Monday, January 3, 2011

stanford machine learning course - lecture#10

My takeaways from 10th lecture of stanford machine learning course.

This lecture continues the discussion of previous lecture for the case when set of all the hypothesis is infinite. It proves, by informal argument, that sample complexity grows linearly with the "number of parameters" of the hypothesis class to hold the bounds on generalized error with certain probability. Then it explains shattering and VC dimension. And then, states the theorem regarding bounds on generalized error. It is also noted that all the theory developed so far (including that in the prev lecture) is based on the learning algorithms that work by ERM(empirical risk minimization).

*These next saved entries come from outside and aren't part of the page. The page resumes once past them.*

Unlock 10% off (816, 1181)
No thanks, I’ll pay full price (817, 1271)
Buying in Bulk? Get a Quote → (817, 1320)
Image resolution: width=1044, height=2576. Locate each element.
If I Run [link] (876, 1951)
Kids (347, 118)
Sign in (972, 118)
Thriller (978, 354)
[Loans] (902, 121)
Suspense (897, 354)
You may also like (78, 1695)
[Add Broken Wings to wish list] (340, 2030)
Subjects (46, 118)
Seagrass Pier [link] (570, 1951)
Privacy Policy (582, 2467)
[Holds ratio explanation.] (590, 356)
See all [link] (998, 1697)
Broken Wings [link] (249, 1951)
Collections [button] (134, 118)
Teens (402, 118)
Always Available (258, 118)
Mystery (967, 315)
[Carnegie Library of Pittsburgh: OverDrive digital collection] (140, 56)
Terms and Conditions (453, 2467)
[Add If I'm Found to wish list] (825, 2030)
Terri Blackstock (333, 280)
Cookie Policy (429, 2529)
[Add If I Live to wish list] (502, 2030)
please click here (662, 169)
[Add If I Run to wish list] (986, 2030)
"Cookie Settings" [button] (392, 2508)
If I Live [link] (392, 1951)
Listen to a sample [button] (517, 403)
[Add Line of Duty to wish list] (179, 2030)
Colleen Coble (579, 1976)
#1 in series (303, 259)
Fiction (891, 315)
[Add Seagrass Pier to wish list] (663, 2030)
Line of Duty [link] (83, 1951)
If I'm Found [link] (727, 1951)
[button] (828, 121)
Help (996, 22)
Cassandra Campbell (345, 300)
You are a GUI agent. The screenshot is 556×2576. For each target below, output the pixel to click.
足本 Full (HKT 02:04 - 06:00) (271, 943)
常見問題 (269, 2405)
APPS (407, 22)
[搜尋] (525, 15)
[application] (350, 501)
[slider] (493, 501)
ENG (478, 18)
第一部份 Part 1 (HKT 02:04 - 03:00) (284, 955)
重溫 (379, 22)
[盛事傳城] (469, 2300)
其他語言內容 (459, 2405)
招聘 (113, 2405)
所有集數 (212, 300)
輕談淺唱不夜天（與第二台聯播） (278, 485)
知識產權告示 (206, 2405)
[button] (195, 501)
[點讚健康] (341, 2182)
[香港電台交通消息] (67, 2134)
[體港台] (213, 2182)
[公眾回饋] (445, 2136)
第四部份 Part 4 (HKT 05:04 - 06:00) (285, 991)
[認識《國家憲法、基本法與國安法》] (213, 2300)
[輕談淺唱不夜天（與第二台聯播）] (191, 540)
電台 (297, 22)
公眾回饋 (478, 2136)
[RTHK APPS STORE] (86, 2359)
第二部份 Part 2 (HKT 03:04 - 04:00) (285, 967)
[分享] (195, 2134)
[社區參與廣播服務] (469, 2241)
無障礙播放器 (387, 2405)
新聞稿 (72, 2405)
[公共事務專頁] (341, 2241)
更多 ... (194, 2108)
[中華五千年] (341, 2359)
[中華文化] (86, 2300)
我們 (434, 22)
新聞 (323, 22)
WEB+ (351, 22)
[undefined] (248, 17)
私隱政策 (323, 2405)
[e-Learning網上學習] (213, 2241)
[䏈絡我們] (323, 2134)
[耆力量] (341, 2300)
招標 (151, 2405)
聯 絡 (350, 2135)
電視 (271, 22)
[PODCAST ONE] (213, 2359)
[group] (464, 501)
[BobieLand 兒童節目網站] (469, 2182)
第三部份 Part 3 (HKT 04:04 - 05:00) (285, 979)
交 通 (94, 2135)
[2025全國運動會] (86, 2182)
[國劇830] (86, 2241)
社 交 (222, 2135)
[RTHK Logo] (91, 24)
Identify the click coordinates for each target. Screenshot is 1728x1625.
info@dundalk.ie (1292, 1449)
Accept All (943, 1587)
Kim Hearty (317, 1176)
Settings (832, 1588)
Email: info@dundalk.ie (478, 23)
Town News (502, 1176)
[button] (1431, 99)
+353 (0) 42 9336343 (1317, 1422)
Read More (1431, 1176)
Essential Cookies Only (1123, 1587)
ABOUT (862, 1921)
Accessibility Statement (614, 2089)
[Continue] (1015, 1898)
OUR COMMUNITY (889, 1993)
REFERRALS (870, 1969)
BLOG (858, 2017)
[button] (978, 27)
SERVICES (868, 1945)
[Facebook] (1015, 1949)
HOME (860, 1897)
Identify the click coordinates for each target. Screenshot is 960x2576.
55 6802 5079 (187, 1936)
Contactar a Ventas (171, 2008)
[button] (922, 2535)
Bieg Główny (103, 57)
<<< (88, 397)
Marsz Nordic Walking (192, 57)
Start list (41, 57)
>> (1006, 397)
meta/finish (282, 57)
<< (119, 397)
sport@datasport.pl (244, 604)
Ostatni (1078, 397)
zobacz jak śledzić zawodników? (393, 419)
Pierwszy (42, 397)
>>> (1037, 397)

Then, we go into the very practical side of applying learning algorithms and try to answer the questions regarding model selection and feature selection.

Model Selection --
Model selection means selecting a particular model for a given algorithm. For example selecting the value of bandwidth parameter for locally weighted regression, selecting the value of degree of the polynomial in polynomial regression model. There are 3 main ways to do it.

simple cross validation(or hold out cross validation) : when there is plenty of training set, then we divide it into training set(70%) and cross validation set(30%). For each model, we train it using the training set and find generalized error of the classifier for the cross-validation set. Finally, we select the model with least generalized error on the training set.

k-fold cross validation : when data is scarce, then this technique is used where whole dataset is divided into k sets containing m/k elements each(m is the size of total dataset available). For each small set, we train the classifier on union of remaining k-1 small sets.. find generalized error on one hold out set. We do same for each small set and average the generalized error and call it the generalized error of the particular model. In the end we select the model with least generalized error. Typicall k=10 works.

leave-one-out cross validation: this is special case of k-fold cross validation where k = m. It is used when available dataset is too small.

Feature Selection --
If we have n features, and n is very large. The problem of feature selection means to select appropriate subset of n features such that classifier's generalized error remains roughly the same. The lecture describes 2 ways.

Forward Search : we start with empty set and add one feature in each iteration found most important to minimize training error. we stop when we reach a threshold k, the number of features we want.

Backward Search : we start with set containing all the n features and on each iteration remove one least important feature till we reach our threshold.

both of the above are examples of wrapper model feature selection, since it is a procedure that "wraps" around your learning algorithm and repeatedly makes calls to it to evaluate how well it does using different feature subsets. Computationally this is very expensive.

Filter feature selection methods of feature selection are not as effective as wrapper model but are computationally cheap. They work simply by computing the correlation/mutual-information of pairs of (feature-xi, output-y). we leave out the features i which have smaller scores.